L'origine du mal se trouve dans la volonté et la liberté de l'homme -non dans la nature, mais dans la volonté. Le péché, le mal, le vice sont contre-nature ; c'est la vie vertueuse qui est conforme à la nature (PG 94, 972 A et 976 A). La chute ébranle la nature de l'homme. S'étant détourné de Dieu, l'homme se trouve attiré par tout ce qui est matière -car l'homme est en effet, de par sa constitution, «au milieu» entre Dieu et la matière. Lorsqu'il s'abandonne aux penchants matériels, l'homme devient mortel et sombre dans la luxure et les passions. L'homme fut créé dans la chasteté et depuis le commencement, la chasteté est au fond de la nature humaine : «Au paradis, régnait la chasteté». Si l'homme n'avait pas chuté, Dieu «aurait pu multiplier la race humaine d'une autre manière» que par l'union conjugale, non pas même par la naissance, car à l'origine l'homme ne trouva pas forme par la naissance.

===============

OBJECTIF 1 ::
D'après l'extrait du document, où se trouve l'origine du mal ?
OBJECTIF 2 ::
Relevez dans l'extrait du document tous les termes qualifiés de contre-nature.
OBJECTIF 3 ::
Poursuivez le texte sur la chute de l'homme et la chasteté originelle à partir de sa dernière phrase.

DONNÉES FOURNIES ::
===============

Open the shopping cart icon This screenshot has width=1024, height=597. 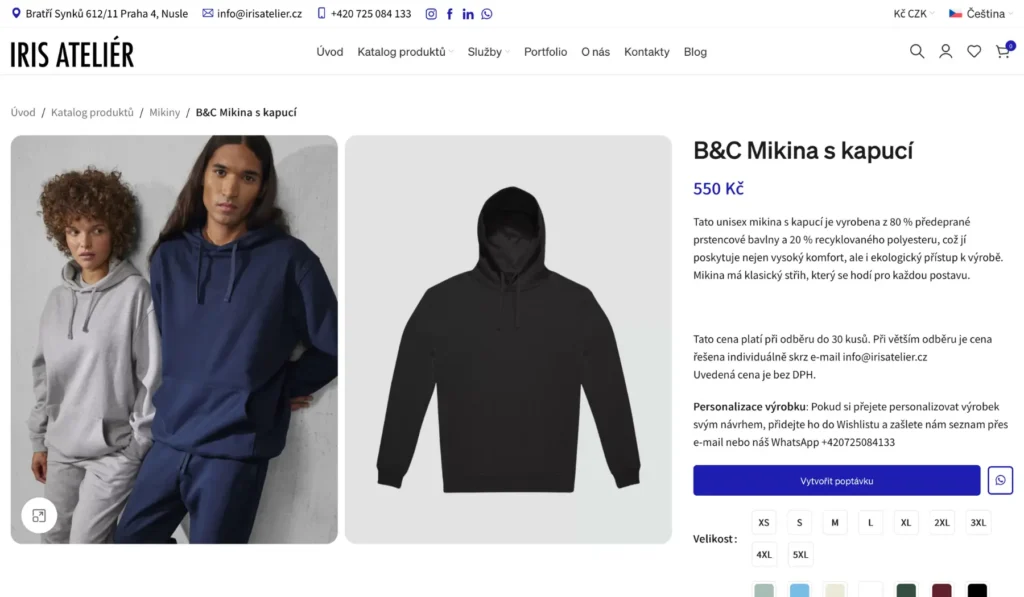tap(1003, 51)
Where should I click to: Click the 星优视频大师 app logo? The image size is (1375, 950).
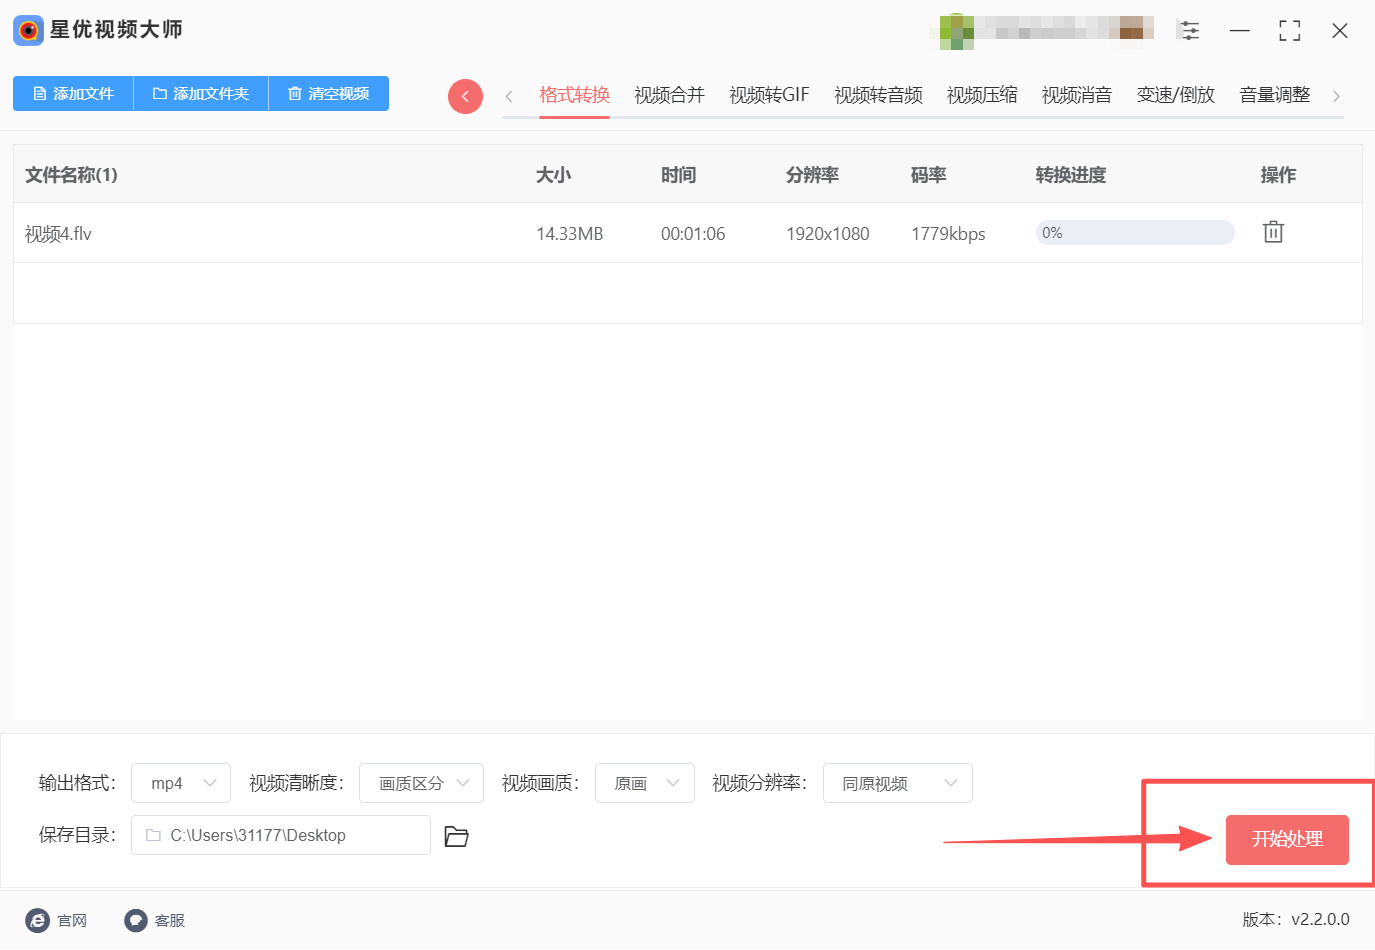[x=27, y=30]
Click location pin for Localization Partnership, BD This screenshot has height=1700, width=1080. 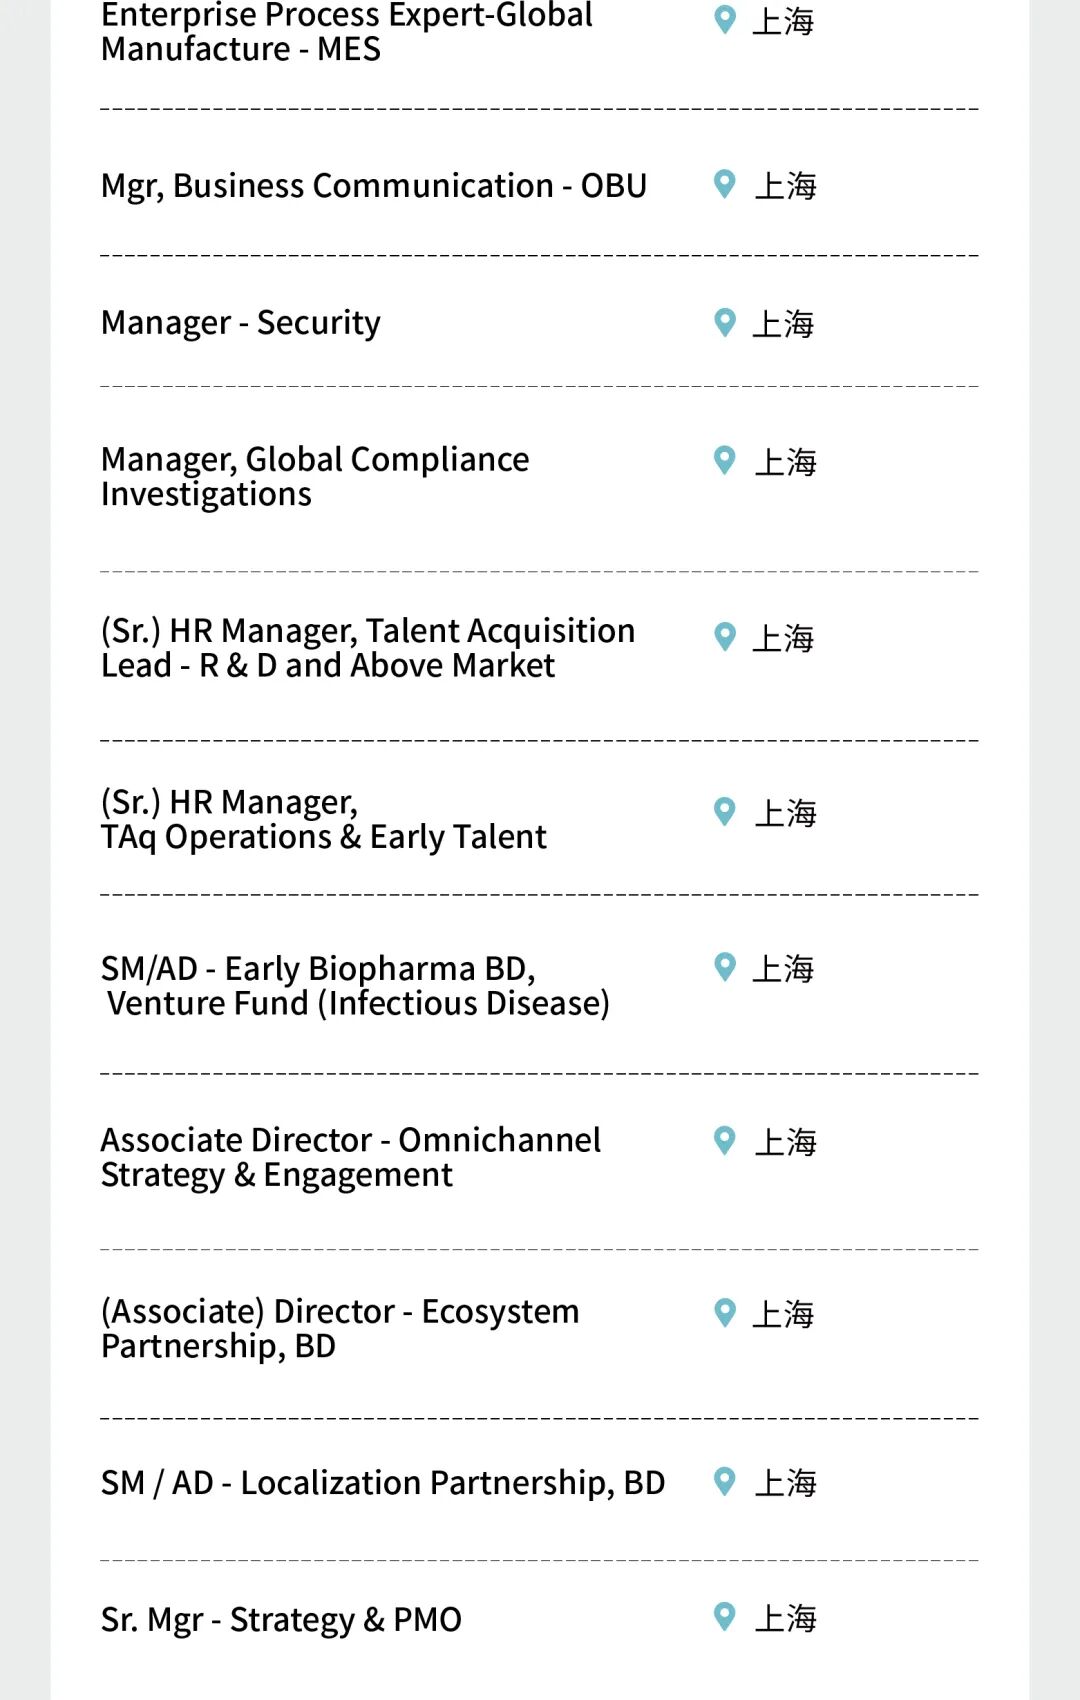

===============

RÉPONSE RÉDIGÉE 1 ::
Elle se trouve dans la volonté et la liberté de l'homme, non dans la nature.

RÉPONSE RÉDIGÉE 2 ::
Le péché, le mal, le vice.

RÉPONSE RÉDIGÉE 3 ::
Le Seigneur lui-même est venu pour triompher de la mort et du mal moral -«Le Seigneur notre Créateur engage le combat pour la création». Le malin a pris l'homme au piège, en lui promettant la dignité divine ; mais il est pris lui-même lorsque Dieu incarné fait son apparition. La sagesse de Dieu permet de résoudre une difficulté insurmontable. «Le plus nouveau des nouveaux s'accomplit, et c'est tout ce qu'il y a de nouveau sous le soleil» (PG 94, 984 B).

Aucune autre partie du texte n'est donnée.